To use their service, you just need to subscribe their services and configure your clients with the addresses (either IP address or domain) of their gateways, then your traffic will be routed through millions of residential IP addresses to the destinations, their common service model is shown as below in a backconnect manner. Everything looks good, right?

RPaaS service model from the outsider’s perspective

However, as we all know, residential IP addresses are typically assigned directly from ISP to home owners, if those services’ claims are true, how can they harvest so many residential IP addresses? Besides, what those services are currently used for, any malicious activities involved?

In our work, we aim to answer this those simple but difficult-to-answer questions leveraging a series of techniques of infiltration, traffic fingerprinting, and machine learning. Here, in this article, we will focus on presenting you our answers to those questions, for research details, please go to read our paper.

What is the scale and distribution of residential IP proxies ?

We subscribed 5 popular RPaaS services as common customers, and infiltrated them by sending traffic from our controlled clients, through their services, to our servers, through this way, we successfully collected what IP addresses are used as proxies to relay our traffic.

In a five-month time window, we have collected 6.2 millions IP addresses from those five services, and their distribution in the IP and geolocation spaces are shown below. Those IP addresses are distributed in 238 countries and regions, 28,035 /16 network prefixes and 52K+ ISPs.

Global distribution of the 6.2-million IP addresses used as web proxies
IP space distribution of the 6.2-million IP addresses used as web proxies

Are those IP addresses truly residential ones?

To answer this question, we trained a classifier with high precision and recall to decide every captured IP address to be residential or not. Among 6.2 captured IP addresses, 5.9 millions (95.22%) are predicted as residential ones.

How can those services recruit so many residential IP addresses?

Among the five RPaaS services, Luminati was found to have volunteer recruitment program named hola, through which, used can install their software and proxy others’ traffic in exchange of free relaying of his/her own traffic. For the other four, we didn’t find any volunteer recruitment programs.

Furthermore, we conducted realtime device fingerprinting (inside and outside, see our paper for details) when we captured each IP address. And we have successfully identified the device type and vendor information for 547,497 IP addresses. What surprised us is that 237,029 of them turned out to be IoT systems, such as web camera, DVR, and printer.

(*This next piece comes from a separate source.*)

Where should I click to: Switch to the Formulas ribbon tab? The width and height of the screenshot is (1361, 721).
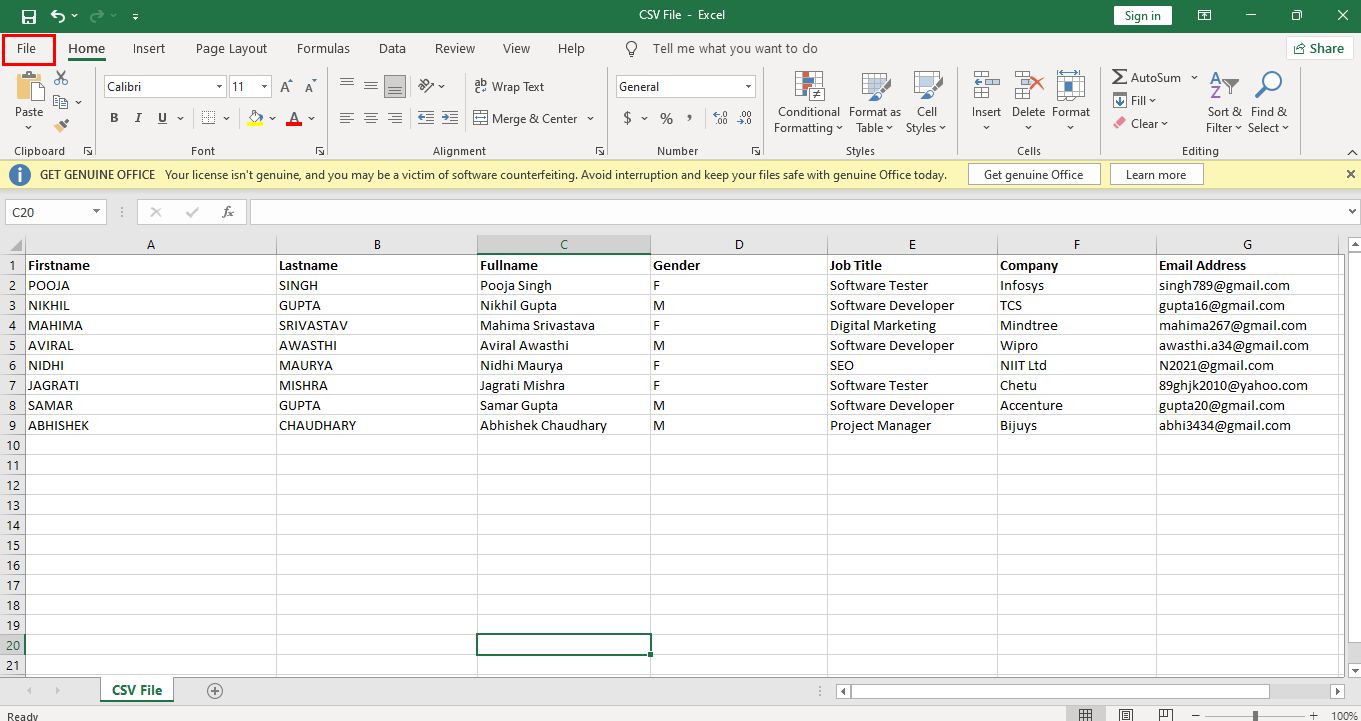[x=323, y=48]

More importantly, all 5 service providers had non-gateway IoT devices (IoT devices that are not gateways such as NAT or router) identified, including Luminati. Considering Luminati didn’t provide software for users to install on IoT devices and other services don’t even have volunteer recruitment channels identified, it is quite suspicious why those IoT devices show up as residential proxies.

The following table shows the identified devices and their vendor information.

Device type distribution of residential IP addresses used as proxies

What are those residential proxies used for?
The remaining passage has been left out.